Passage:
Premiums from state-run banks to go to development fund, not debt repayment

The additional premium that is to be imposed upon banks will have a negative impact on savers and borrowers, and will also damage fiscal discipline, prominent critics said yesterday.
However, state-run banks said they would not be greatly affected by the decision that they will have to pay a surcharge, while brokers believe there will be only a minimal negative impact on commercial banks' earnings due to the premium rate being lower than had been expected.
Both commercial and state-run banks will be required to pay a new premium of 0.47 per cent of their deposit base, Deputy Prime Minister and Finance Minister Kittiratt Na-Ranong told reporters yesterday.
After discussing the matter with the Bank of Thailand (BOT) and the Thai Bankers Association, Kittiratt said the current fee of 0.4 per cent, which is only imposed on commercial banks, would be increased to 0.47 per cent and would now apply to both types of institution.
The surcharge to be levied on state-run banks will be contributed to a planned national development fund, and will not be earmarked for debt payment, he added.
State banks will have to contribute after commercial bankers asked the BOT and the finance minister to look closely at the issue of unfair competition between the two types of banking entity if only commercial banks were required to pay the premium.
The new deposit fee is in connection the transfer to the central bank of the Bt1.14-trillion public debt incurred by the Financial Institutions Development Fund.
Commercial banks currently pay 0.4 per cent of their deposits to the Deposit Protection Agency (DPA), while state-run banks have until now been exempted from such a levy.
For commercial banks, the bulk of the new fee, 0.46 per cent of their deposits, will be transferred to pay off the debt of the FIDF, while 0.01 per cent will be contributed to the DPA.
Former finance minister Korn Chatikavanij expressed concern over the effect of the measure on fiscal discipline.

Records for the task:
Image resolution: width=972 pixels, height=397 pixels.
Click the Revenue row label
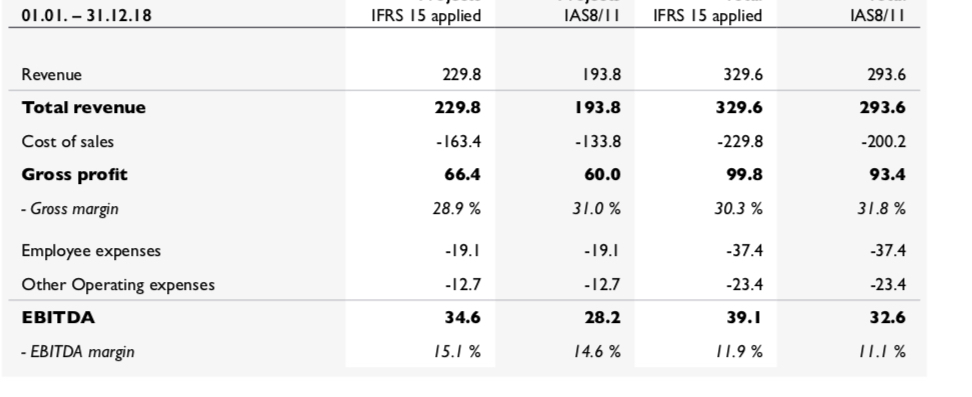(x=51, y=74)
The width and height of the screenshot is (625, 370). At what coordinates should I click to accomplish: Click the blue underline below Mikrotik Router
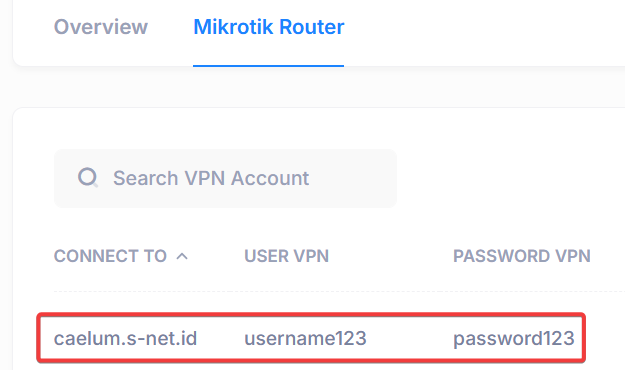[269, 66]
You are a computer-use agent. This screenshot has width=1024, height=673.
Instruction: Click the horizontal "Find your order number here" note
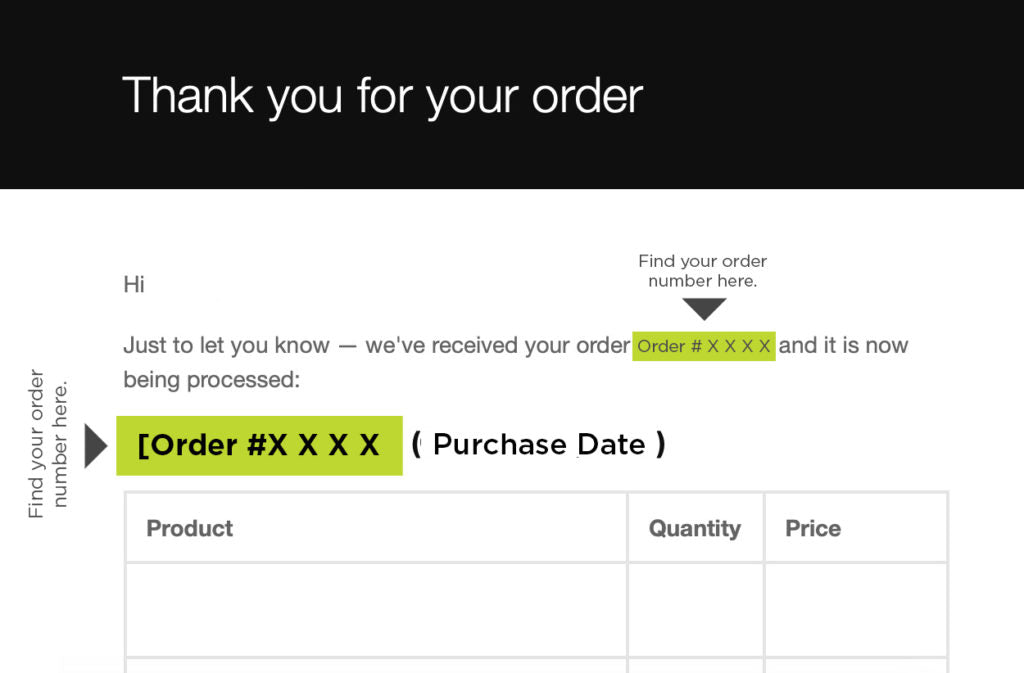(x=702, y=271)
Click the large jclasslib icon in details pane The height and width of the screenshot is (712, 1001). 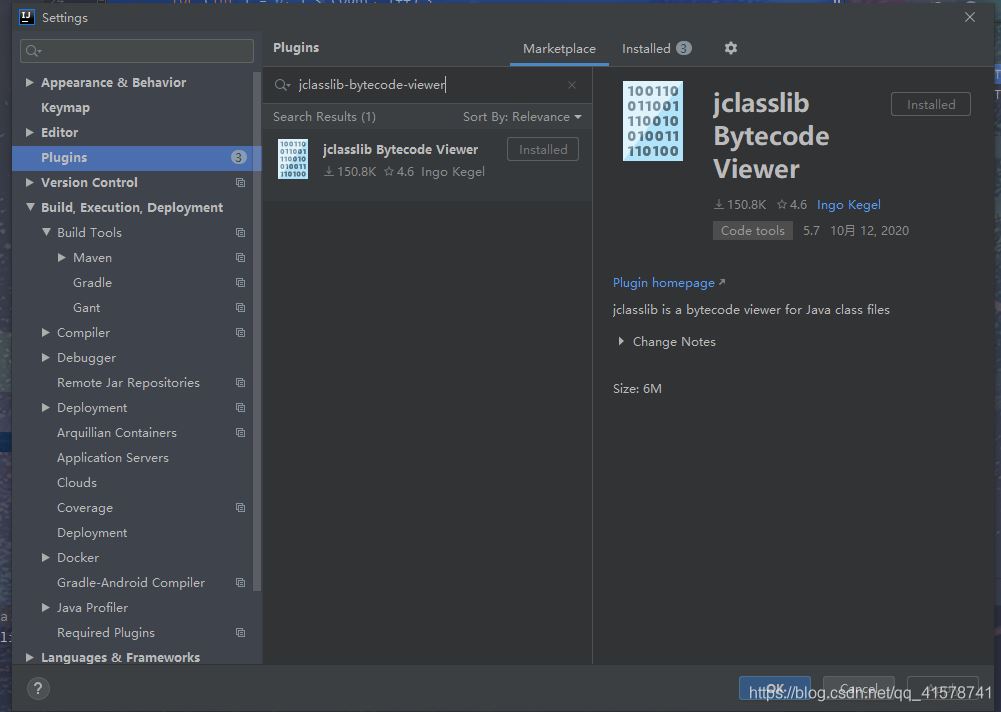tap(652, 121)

What to work on:
(1) Reproduce the rows from their start up to and including the line with "(x=702, y=271)", requests included, adjusting every coordinate in the answers by -140. Leave the pictures out.
(2) Extend the article on the new bank premiums past its final sentence.
The article and the rows come from unrelated sources.

Final answers:
(1)
Image resolution: width=972 pixels, height=397 pixels.
Click the Revenue row label
(x=-89, y=-66)
The width and height of the screenshot is (625, 370). At what coordinates should I click to accomplish: Click the blue underline below Mikrotik Router
[129, -74]
You are a computer-use agent. This screenshot has width=1024, height=673.
Instruction: Click the horizontal "Find your order number here" note
(x=562, y=131)

(2)
"It means the government will set up a fund that it can spend without scrutiny by Parliament," he said. "The planned national development fund is an off-budget spending item, and the government is using the issue of market competition as a pretext to violate fiscal discipline."
Korn added that as the government did not intend using the surcharge from state banks to pay off the FIDF debt, the period of debt repayment would be longer.
He also said the measure would weaken the capacity of the DPA to protect savers.
Sompop Manarungsan, president of Panyapiwat Institute of Technology, said: "New premiums may not significantly increase, but banks are likely to pass the cost on to savers and borrowers." He said savers had long shouldered the inefficiency of the financial system, as they had suffered from a negative real interest-rate return.
Sompop said the government should therefore find another funding source to repay the FIDF debt.
On the positive side, the public may decide to diversify their savings into other investment tools, such as equities, bonds and futures markets, although he said he was unsure whether these markets could accommodate such a shift.
Woravit Chailimpamontri, president of the Government Housing Bank, said the surcharge would not greatly affect the bank.
"Those who put their savings into state banks will still enjoy deposit insurance of up to 100 per cent guaranteed by the government," he said.
However, the new measure could narrow the wide gap between the deposit rates offered by state and commercial banks. The former offer higher rates.